*BRANO DI LETTURA*:
_ _ _ _ _
Carrier IQ, la Germania interroga Apple
Le prime sommarie ammissioni Apple relativamente alla presenza di Carrier IQ su iOS hanno sollevato l’attenzione sul caso ed in Germania, da sempre particolarmente attenta a tutto quanto concernente la tutela della privacy, è immediatamente partita la prima missiva verso Cupertino in attesa di spiegazioni ufficiali.
Apple ha infatti fatto ammenda, ammettendo di aver ospitato il codice Carrier IQ sui propri terminali, ma negando altresì di averne fatto qualsivoglia utilizzo contrario agli interessi degli utenti. Il gruppo spiega di aver utilizzato soltanto dati utili alla diagnostica dei problemi, senza alcuna violazione della privacy e fruendo di comunicazioni crittografate. Apple ha inoltre promesso di cancellare Carrier IQ con un prossimo solerte aggiornamento, ma ribadendo l’assoluta salubrità del software e l’assenza di qualsivoglia rischio.
_ _ _ _ _
*SEZIONE DATI*:
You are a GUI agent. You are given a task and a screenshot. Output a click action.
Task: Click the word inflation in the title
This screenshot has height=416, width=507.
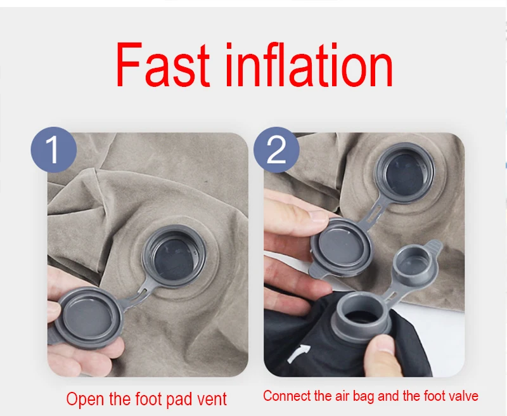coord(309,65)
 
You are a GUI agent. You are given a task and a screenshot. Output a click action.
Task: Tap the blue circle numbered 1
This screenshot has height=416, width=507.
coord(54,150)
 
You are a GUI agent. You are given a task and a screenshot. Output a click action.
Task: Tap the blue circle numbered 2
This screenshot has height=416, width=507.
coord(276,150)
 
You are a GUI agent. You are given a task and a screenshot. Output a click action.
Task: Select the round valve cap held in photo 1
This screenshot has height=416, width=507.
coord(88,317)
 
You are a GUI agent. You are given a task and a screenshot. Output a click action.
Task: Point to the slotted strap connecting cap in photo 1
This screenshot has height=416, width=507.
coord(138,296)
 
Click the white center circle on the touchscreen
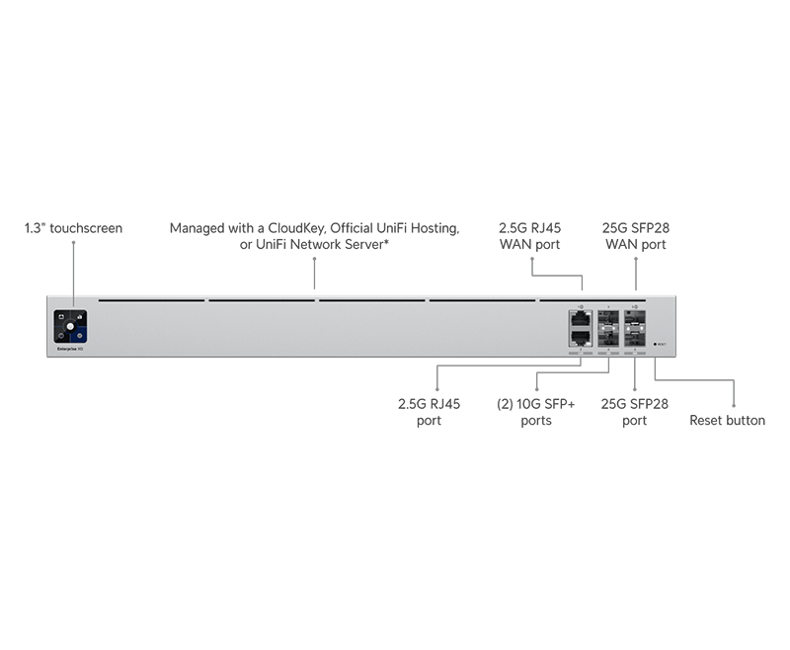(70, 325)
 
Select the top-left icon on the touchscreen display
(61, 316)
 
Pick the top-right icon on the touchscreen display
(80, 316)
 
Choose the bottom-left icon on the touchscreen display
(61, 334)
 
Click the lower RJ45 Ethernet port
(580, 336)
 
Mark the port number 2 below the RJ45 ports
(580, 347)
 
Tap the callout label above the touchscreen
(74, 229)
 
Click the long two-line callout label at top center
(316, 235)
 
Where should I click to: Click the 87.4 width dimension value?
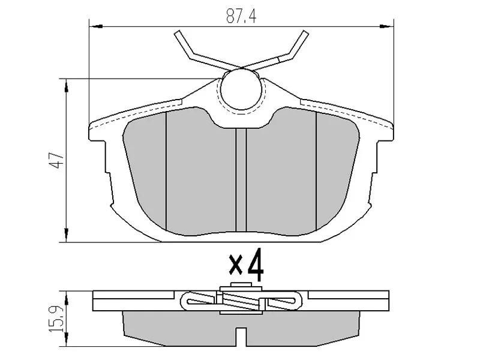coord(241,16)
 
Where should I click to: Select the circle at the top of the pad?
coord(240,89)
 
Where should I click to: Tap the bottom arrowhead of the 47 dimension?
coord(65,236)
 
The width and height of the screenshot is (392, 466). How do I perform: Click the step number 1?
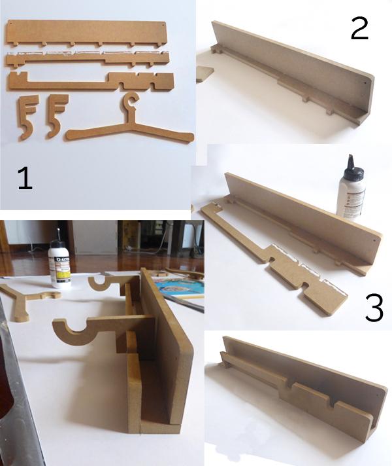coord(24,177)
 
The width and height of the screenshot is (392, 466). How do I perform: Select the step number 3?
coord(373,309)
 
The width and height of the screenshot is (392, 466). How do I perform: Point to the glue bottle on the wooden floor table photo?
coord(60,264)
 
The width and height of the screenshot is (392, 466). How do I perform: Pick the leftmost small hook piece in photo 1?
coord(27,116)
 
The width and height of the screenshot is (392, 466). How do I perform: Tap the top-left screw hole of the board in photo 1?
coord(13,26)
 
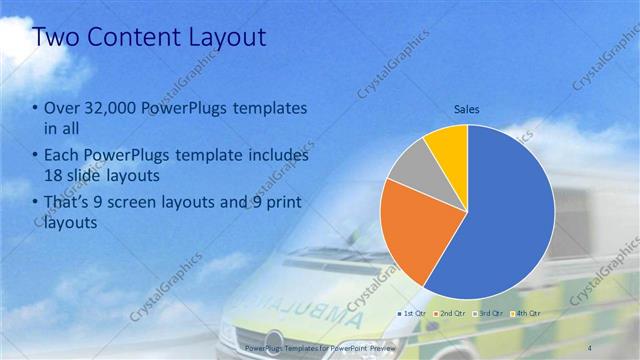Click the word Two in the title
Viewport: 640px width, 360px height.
_ _ _ _ _
*DA FARE*:
Scrivi il seguito dell'articolo su Carrier IQ e Apple, riprendendo subito dopo l'ultima frase.

*RISPOSTA*:
Thomas Kranig, responsabile della Bavaria per la protezione dei dati personali, ha spiegato che lo sconcerto di queste ore impone un approfondimento dei fatti e che l’interruzione dell’uso di Carrier IQ annunciata da Apple è comunque una buona notizia a prescindere. La Germania attende ora spiegazioni ulteriori dal gruppo, nella speranza di poter chiudere la questione rapidamente e senza colpo ferire. Lo scandalo, altrimenti, rischia di deflagrare con forza tirando in ballo tutti i device (Apple, Samsung o HTC che dir si voglia) interessati dal rapporto con Carrier IQ.